**What is being asked**. Please write out every one of the rows below word for word, keeping each line as it stands.

• • •

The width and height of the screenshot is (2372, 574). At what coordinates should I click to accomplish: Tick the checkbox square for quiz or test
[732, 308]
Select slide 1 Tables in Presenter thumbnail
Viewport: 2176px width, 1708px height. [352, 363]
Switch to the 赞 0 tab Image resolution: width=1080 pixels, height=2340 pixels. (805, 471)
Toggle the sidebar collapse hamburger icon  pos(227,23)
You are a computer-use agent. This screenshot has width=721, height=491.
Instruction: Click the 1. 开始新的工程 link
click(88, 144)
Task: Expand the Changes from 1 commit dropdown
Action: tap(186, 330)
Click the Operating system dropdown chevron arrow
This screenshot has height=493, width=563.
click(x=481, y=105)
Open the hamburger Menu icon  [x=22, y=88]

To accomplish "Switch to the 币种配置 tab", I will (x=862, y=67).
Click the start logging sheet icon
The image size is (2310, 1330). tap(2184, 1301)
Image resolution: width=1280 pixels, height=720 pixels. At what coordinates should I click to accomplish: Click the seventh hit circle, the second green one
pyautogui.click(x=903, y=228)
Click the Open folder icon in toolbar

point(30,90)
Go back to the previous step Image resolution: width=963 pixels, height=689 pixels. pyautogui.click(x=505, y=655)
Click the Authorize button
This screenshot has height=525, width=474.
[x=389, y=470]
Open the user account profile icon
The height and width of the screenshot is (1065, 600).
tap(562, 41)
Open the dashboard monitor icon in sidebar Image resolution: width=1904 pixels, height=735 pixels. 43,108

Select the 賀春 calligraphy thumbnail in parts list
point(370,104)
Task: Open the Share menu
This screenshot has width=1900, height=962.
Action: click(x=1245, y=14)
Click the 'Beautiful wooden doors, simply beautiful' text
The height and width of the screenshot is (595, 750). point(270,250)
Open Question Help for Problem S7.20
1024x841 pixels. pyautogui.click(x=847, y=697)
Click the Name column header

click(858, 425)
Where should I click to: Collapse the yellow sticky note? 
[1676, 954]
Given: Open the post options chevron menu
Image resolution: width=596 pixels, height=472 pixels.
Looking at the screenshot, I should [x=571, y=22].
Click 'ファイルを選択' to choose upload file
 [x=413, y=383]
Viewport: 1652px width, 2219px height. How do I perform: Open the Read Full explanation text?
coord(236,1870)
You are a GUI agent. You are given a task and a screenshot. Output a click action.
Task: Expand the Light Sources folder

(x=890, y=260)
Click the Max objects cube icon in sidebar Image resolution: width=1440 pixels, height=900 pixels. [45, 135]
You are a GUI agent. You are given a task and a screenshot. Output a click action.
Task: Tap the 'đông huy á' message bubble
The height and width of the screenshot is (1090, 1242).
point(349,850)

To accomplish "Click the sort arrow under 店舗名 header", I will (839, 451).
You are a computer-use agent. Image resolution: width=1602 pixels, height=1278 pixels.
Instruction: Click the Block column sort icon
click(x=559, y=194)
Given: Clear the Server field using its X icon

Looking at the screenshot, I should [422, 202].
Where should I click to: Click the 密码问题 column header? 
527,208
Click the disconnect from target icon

• • •

**Result of the task**.
The width and height of the screenshot is (2372, 574). At what coordinates should I click to accomplish: Tick the checkbox square for quiz or test
[732, 308]
Select slide 1 Tables in Presenter thumbnail
Viewport: 2176px width, 1708px height. [352, 363]
Switch to the 赞 0 tab Image resolution: width=1080 pixels, height=2340 pixels. (805, 471)
Toggle the sidebar collapse hamburger icon  pos(227,23)
You are a computer-use agent. This screenshot has width=721, height=491.
Instruction: Click the 1. 开始新的工程 link
click(88, 144)
Task: Expand the Changes from 1 commit dropdown
Action: tap(186, 330)
Click the Operating system dropdown chevron arrow
This screenshot has height=493, width=563.
click(x=481, y=105)
Open the hamburger Menu icon  [x=22, y=88]

To accomplish "Switch to the 币种配置 tab", I will (x=862, y=67).
Click the start logging sheet icon
The image size is (2310, 1330). tap(2184, 1301)
Image resolution: width=1280 pixels, height=720 pixels. At what coordinates should I click to accomplish: Click the seventh hit circle, the second green one
pyautogui.click(x=903, y=228)
Click the Open folder icon in toolbar

point(30,90)
Go back to the previous step Image resolution: width=963 pixels, height=689 pixels. pyautogui.click(x=505, y=655)
Click the Authorize button
This screenshot has height=525, width=474.
[x=389, y=470]
Open the user account profile icon
The height and width of the screenshot is (1065, 600).
tap(562, 41)
Open the dashboard monitor icon in sidebar Image resolution: width=1904 pixels, height=735 pixels. 43,108

Select the 賀春 calligraphy thumbnail in parts list
point(370,104)
Task: Open the Share menu
This screenshot has width=1900, height=962.
Action: click(x=1245, y=14)
Click the 'Beautiful wooden doors, simply beautiful' text
The height and width of the screenshot is (595, 750). point(270,250)
Open Question Help for Problem S7.20
1024x841 pixels. pyautogui.click(x=847, y=697)
Click the Name column header

click(858, 425)
Where should I click to: Collapse the yellow sticky note? 
[1676, 954]
Given: Open the post options chevron menu
Image resolution: width=596 pixels, height=472 pixels.
Looking at the screenshot, I should [x=571, y=22].
Click 'ファイルを選択' to choose upload file
 [x=413, y=383]
Viewport: 1652px width, 2219px height. How do I perform: Open the Read Full explanation text?
coord(236,1870)
You are a GUI agent. You are given a task and a screenshot. Output a click action.
Task: Expand the Light Sources folder

(x=890, y=260)
Click the Max objects cube icon in sidebar Image resolution: width=1440 pixels, height=900 pixels. [45, 135]
You are a GUI agent. You are given a task and a screenshot. Output a click action.
Task: Tap the 'đông huy á' message bubble
The height and width of the screenshot is (1090, 1242).
point(349,850)

To accomplish "Click the sort arrow under 店舗名 header", I will (839, 451).
You are a computer-use agent. Image resolution: width=1602 pixels, height=1278 pixels.
Instruction: Click the Block column sort icon
click(x=559, y=194)
Given: Clear the Server field using its X icon

Looking at the screenshot, I should [422, 202].
Where should I click to: Click the 密码问题 column header? 
527,208
Click the disconnect from target icon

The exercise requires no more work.